> **Exercise details**: Shift every coordinate in the answers up by 54, then write out again the lines running from the line with "You are a computer-use" through the end of the lines, requests included. Leave the pictures out.

-- begin Extracted entries --

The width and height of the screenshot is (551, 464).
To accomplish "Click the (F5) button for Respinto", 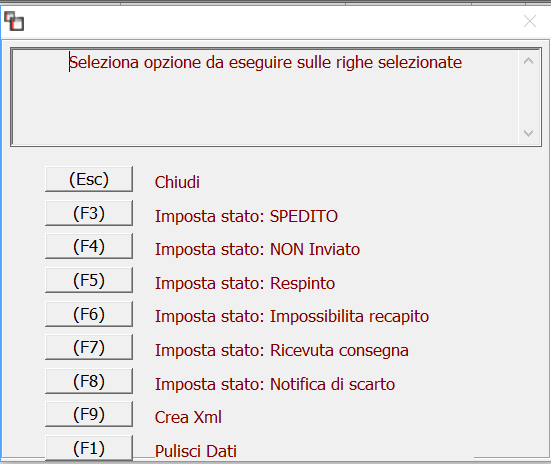I will 89,280.
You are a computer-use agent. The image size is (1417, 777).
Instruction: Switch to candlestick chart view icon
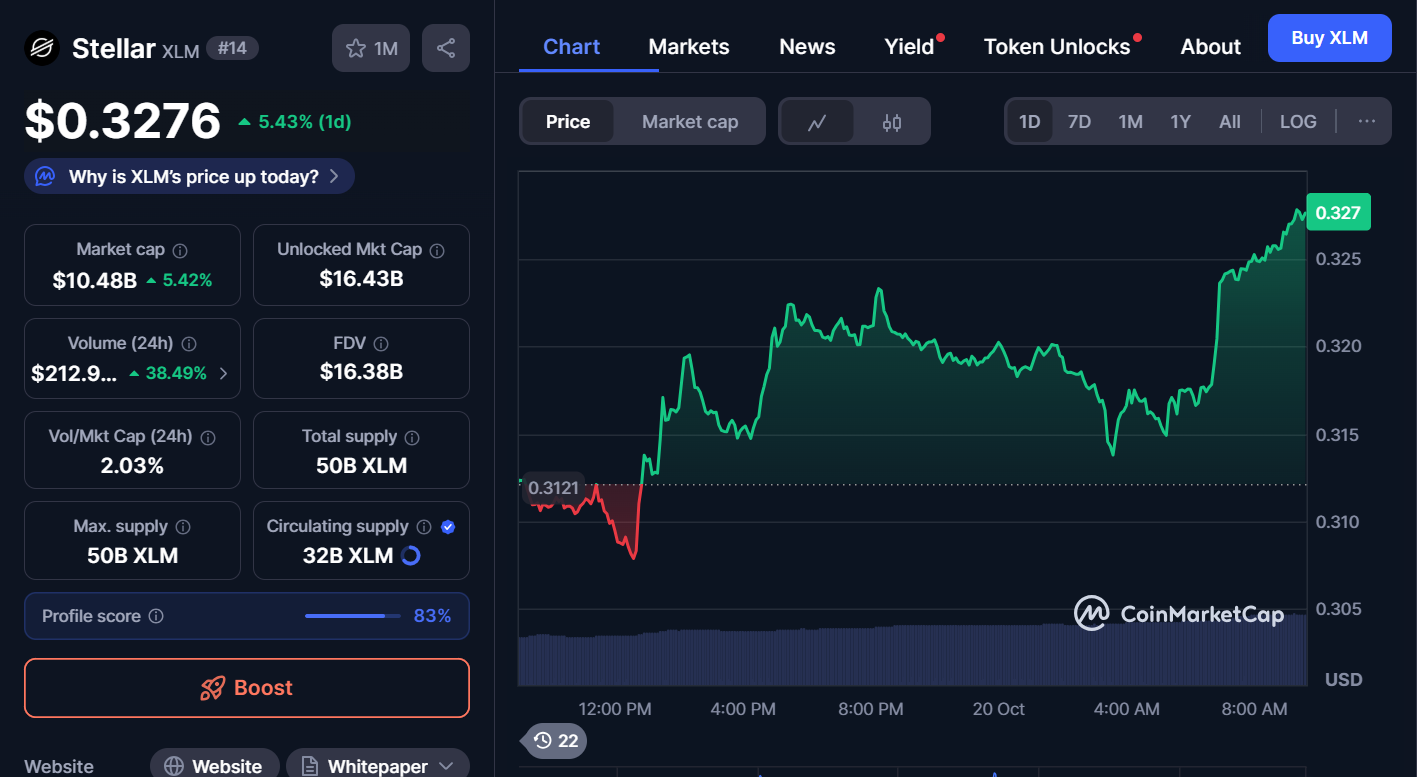pyautogui.click(x=892, y=122)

-- end Extracted entries --

> **Answer to the task**:
You are a computer-use agent. The image size is (1417, 777).
Instruction: Switch to candlestick chart view icon
pyautogui.click(x=946, y=176)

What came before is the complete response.